Snapshot: Raleigh, North Carolina
I love weddings. It's a day where you get to witness so much love and emotion. We traveled to the tar heel state to see our friends marry in a beautiful ceremony on a perfect afternoon in September.
As I watched Alex dance with the flower girl (yes, I sort of made him) I fast forwarded 20ish years, maybe to his wedding, and wondered if I would remember this moment where my heart was overflowing with love for this perfect, little boy. I could have cried (several times) tears of pure happiness for the day.
This is a big deal.
It takes me a really long time to establish relationships.

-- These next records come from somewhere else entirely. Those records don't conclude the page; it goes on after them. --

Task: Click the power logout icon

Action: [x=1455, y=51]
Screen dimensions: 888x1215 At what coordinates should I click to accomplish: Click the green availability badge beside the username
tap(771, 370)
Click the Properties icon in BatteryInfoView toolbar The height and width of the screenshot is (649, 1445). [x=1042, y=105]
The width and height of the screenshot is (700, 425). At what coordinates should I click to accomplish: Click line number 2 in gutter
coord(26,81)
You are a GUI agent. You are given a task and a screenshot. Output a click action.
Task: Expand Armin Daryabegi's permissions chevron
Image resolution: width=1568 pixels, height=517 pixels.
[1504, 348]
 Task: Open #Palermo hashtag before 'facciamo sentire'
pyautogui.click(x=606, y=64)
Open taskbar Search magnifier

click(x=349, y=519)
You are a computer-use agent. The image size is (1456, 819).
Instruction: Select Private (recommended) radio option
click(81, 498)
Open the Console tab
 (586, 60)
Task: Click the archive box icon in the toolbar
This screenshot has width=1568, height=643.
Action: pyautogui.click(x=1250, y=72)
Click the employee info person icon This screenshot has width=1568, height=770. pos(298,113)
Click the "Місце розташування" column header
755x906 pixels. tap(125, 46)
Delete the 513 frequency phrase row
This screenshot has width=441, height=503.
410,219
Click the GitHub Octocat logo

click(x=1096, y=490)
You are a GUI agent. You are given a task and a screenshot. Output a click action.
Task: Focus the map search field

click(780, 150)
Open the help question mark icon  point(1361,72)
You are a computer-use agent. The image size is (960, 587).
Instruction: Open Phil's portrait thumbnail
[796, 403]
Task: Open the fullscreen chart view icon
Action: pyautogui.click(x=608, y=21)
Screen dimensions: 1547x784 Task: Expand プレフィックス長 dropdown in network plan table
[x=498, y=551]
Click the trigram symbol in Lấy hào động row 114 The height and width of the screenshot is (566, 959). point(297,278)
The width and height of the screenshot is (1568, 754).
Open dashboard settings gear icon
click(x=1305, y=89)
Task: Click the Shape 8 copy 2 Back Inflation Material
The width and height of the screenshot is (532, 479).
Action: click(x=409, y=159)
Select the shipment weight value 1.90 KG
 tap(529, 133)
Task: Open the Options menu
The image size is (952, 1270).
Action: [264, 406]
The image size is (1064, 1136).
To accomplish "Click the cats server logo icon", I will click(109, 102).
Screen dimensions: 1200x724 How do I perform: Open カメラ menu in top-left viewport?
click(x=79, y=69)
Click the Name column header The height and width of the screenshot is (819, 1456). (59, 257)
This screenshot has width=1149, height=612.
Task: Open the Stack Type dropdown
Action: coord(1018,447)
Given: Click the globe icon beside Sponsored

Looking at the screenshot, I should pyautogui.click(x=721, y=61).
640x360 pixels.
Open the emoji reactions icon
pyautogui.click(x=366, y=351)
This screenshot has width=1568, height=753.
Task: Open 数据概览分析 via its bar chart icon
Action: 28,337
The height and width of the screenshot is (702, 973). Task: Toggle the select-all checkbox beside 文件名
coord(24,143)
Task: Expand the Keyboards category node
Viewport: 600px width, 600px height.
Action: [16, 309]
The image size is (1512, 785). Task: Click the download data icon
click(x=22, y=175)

I am quiet and shy and super awkward and will tell you everything about me out of nervousness, without really telling you anything important. The people who know me best will tell you they've known me at least a decade and probably didn't even know I wanted to be their friend so bad the first 50 times we were together. It takes me a long time to figure things out and be confident because I'm slow like that.
Alex was no exception. I spent countless nights thinking about how guilty I felt that I could not love this child the way I thought I should be. I loved him like, keep him alive and care for him, but I was waiting for the true love...the love you can physically feel in your heart...the unguarded love.
It seemed like forever, but with a lot of hard work and dedication on both our parts, I know I've arrived. He's the most amazing, adorable, incredible, funny, thoughtful child that I could have never made myself.
I'm head over heels in love and it's as wonderful as I imagined it would be.